In this part of the talk, Sharon Conheady focuses on spear phishing, outlines some aspects of social networks exploiting, and describes how social engineering attacks keep moving into a creative area.
Next on social engineering, the attacks are getting a lot more sophisticated and a lot more targeted. So take phishing for an example. Now, we still get those blanket phishing attacks that are sent out to everybody, but we are seeing more and more spear phishing attacks that are very, very targeted.This was an example of an email that executives in big companies in the U.S. received recently (see screenshot). So it was a subpoena telling them they needed to appear in court the following week, or the following month. Now, first of all you get this email, you’re gonna be kind of worried. Do you need to appear in court? It looks pretty professional. It’s a long way from the early phishing attacks. It looks really, really good. It’s issued to an individual. It isn’t sent to groups and groups of people. It’s issued to particular individuals. So I think this is a very effective attack. Another example we have was quite effective because the fraudsters identified the names of vendors that dealt with particular companies, and then they emailed them (see image). They didn’t have malicious URLs in the email. They didn’t have suspicious attachments. They actually asked them directly to open up particular ports on the Firewall or to accept particular IPs into their company. So that’s a really good attack. And the reason it’s good is because the sender knows a lot of information. So they knew the vendor name, they knew the name of the IT administrator, and in certain cases they knew the name of the project that the IT team was working on. So you can see that was a whole combination of social engineering attacks that must have taken place before they sent this email – very effective.
So people are beginning to suspect some of the phishing emails they receive. They are beginning to expect some of the crazy pop-ups that appear on their screens. So if it’s on the computer screen in front of you – you are suspicious. If it’s in a car park and there is a piece of paper left there for you – you are not suspicious.
So I think that’s where social engineering is going. It’s open to such creativity now: the more creative your attack – the more likely it is to succeed.
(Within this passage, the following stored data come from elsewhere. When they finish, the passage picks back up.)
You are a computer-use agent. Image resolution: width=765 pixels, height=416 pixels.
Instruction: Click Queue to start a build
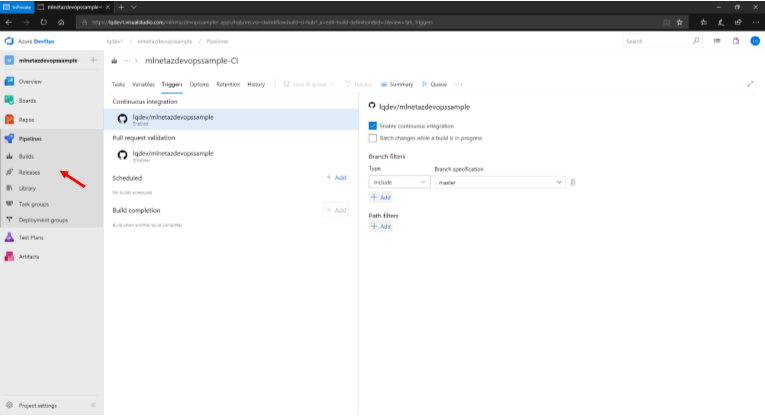(x=434, y=84)
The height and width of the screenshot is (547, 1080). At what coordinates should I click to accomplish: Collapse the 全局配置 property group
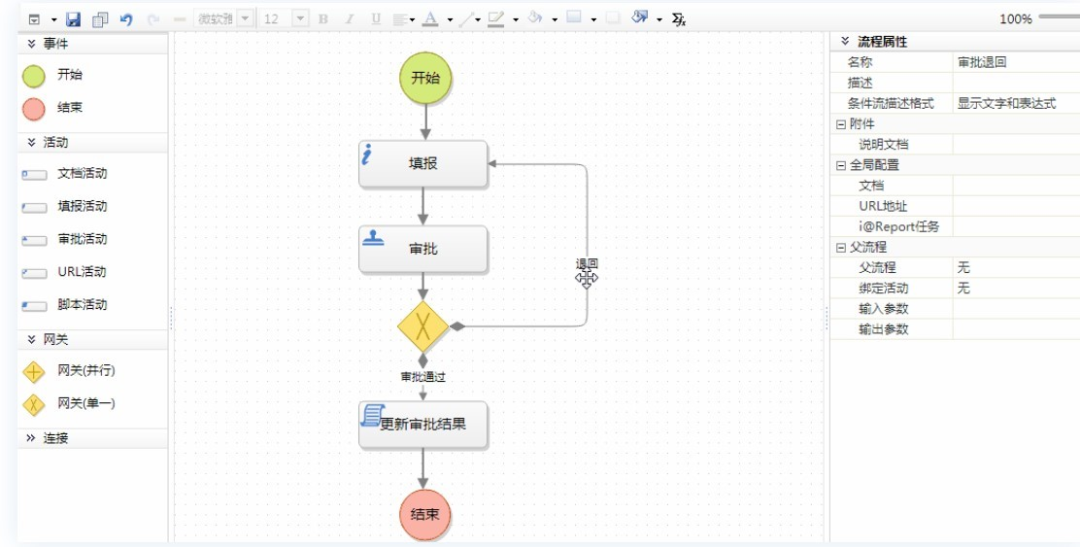(840, 165)

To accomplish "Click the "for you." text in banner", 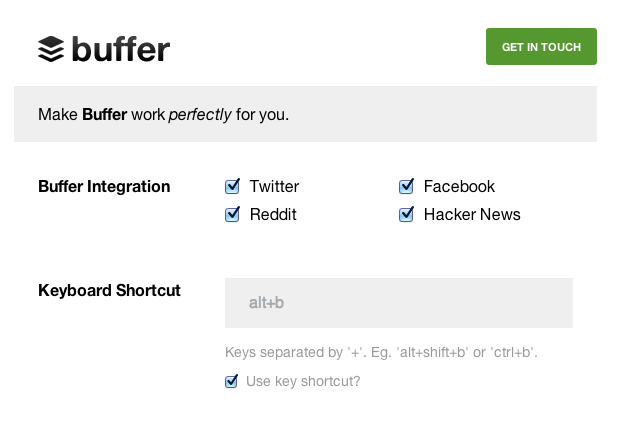I will pos(263,114).
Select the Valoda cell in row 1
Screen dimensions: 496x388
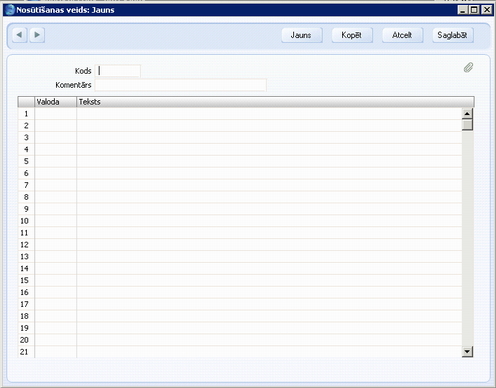[55, 114]
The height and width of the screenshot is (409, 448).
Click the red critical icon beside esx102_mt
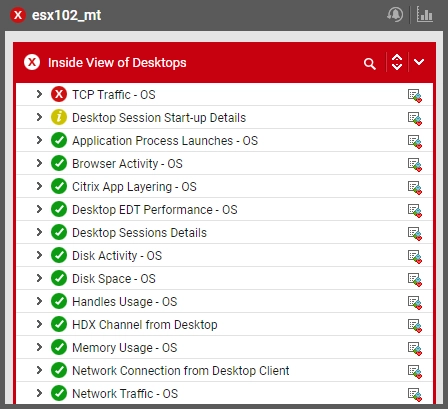(x=18, y=15)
And of course you can get so creative now; you can find so much information because of social networks. I mean social networking has really changed the face of social engineering over the past 3 – 4 years. Social engineers like to use social networks because it’s such a huge attack surface. We’ve all seen the statistics on the number of users. Of course it’s quick and it’s easy, sometimes you can even automate it to look up phone numbers that you can use in your vishing attacks for example.
It’s got a low barrier entry point, you don’t have to be technically skilled to do social engineering attacks via social networks. You just have to be a bit imaginative, or you just have to copy somebody else’s attack. You hardly need any technical skills at all to work this way on social networks.
It relies on publicly available information, people publish so much about them and they don’t realize it can be used in a social networking attack. And what I like about it is I don’t have to do so much dumpster diving any more because the information is available online, and I hate dumpster diving, it’s so dirty.
So you know loads of examples of people publishing their information. This person lost his phone and he asked all his friends to send their telephone numbers through. So they all did, and they all shared their friends’ telephone numbers as well. There are tons of examples like this.
Social engineering via social networks works because social networks are based on trust, and that’s exactly what social engineers like to exploit. It’s really easy to impersonate somebody on social networks.
But to execute an attack like this takes money. Well, first of all you are probably from a gang, you work in groups, you don’t go in on your own. You need to procure the policeman costumes somehow. So either you need to purchase them or you need to get them illegally. There is the potential for physically harming people, I mean they had to handcuff the staff to the chairs. As far as I know, nobody was hurt, but one person had to be treated for shock. This takes a lot of planning. And of course when you are doing a physical attack like this, it’s much easier to get caught. You compare this to setting up a fake profile online, it’s so much easier.